◆ PROBLEM DETAILS ◆
Below are the records; collect from them each line containing the string "icon".

◆ DATASET ◆
====================
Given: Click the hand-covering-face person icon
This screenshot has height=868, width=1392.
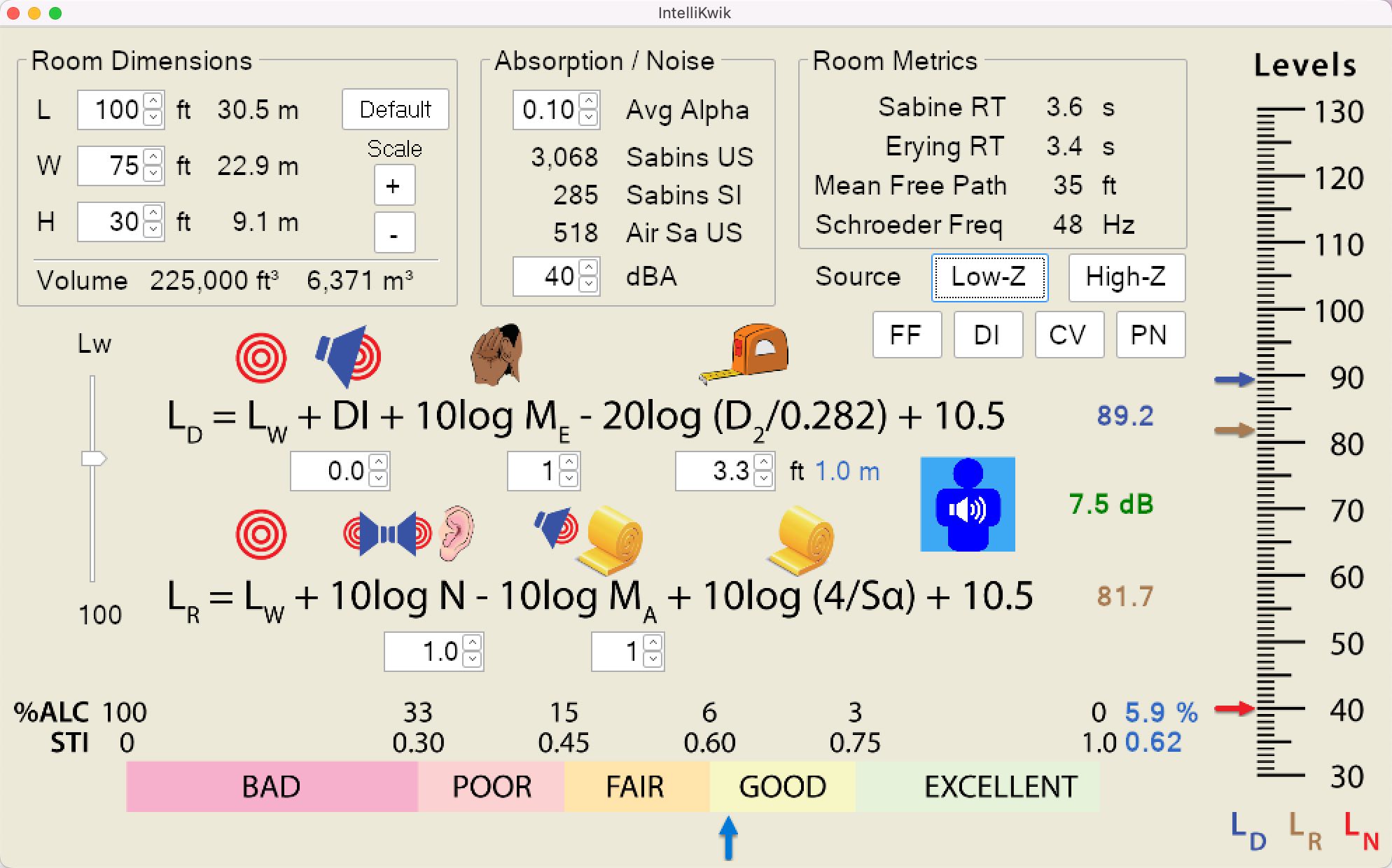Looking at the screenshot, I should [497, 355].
====================
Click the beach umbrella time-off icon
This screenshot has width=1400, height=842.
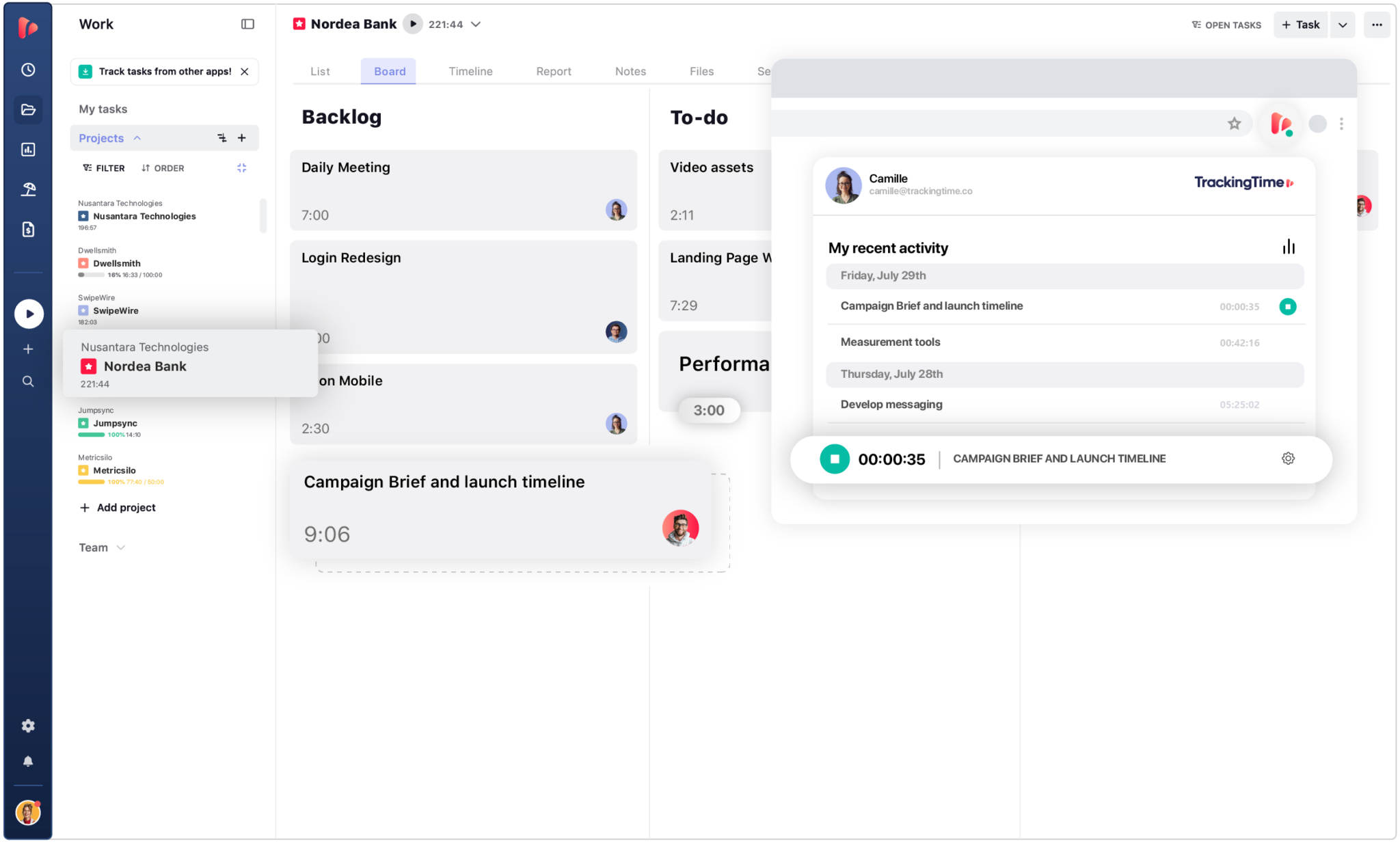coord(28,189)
====================
◆ SOLUTION FOR THIS TASK ◆
Given: Click the hand-covering-face person icon
Click the beach umbrella time-off icon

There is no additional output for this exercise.